Records supplied
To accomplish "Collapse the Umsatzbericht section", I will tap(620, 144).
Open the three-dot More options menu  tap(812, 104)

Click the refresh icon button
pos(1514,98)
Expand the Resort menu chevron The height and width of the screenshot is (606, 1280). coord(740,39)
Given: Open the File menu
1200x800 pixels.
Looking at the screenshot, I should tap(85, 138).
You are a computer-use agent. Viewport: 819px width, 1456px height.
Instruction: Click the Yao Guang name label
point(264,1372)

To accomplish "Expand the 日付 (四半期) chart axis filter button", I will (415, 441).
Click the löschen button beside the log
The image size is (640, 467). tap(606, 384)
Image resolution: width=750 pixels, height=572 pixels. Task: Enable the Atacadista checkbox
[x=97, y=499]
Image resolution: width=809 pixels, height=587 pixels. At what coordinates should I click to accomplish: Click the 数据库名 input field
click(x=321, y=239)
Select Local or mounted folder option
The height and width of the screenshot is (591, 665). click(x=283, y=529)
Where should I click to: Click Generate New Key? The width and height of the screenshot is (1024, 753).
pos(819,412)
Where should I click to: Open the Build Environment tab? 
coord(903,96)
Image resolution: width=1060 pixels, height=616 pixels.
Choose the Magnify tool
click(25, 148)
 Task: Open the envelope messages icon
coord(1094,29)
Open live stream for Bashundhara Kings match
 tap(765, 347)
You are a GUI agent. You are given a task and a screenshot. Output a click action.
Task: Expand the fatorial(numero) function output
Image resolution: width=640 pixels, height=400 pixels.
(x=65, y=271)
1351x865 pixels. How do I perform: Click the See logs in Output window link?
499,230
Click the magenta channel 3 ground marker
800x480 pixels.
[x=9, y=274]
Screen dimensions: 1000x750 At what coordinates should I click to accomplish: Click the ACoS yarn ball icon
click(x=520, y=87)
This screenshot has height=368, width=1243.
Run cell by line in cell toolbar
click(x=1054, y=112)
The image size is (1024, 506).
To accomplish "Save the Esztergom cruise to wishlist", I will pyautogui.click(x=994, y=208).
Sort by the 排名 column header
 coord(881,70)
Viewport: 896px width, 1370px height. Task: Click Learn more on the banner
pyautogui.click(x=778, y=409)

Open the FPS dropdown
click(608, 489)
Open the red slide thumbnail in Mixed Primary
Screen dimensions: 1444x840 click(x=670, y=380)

Exercise goal
Above are the records. Copy the lines beginning at the one that has "Image resolution: width=640" and ending with the one that has "The image size is (1024, 506).", unchanged.

Solved problem
Image resolution: width=640 pixels, height=400 pixels.
(x=65, y=271)
1351x865 pixels. How do I perform: Click the See logs in Output window link?
499,230
Click the magenta channel 3 ground marker
800x480 pixels.
[x=9, y=274]
Screen dimensions: 1000x750 At what coordinates should I click to accomplish: Click the ACoS yarn ball icon
click(x=520, y=87)
This screenshot has height=368, width=1243.
Run cell by line in cell toolbar
click(x=1054, y=112)
The image size is (1024, 506).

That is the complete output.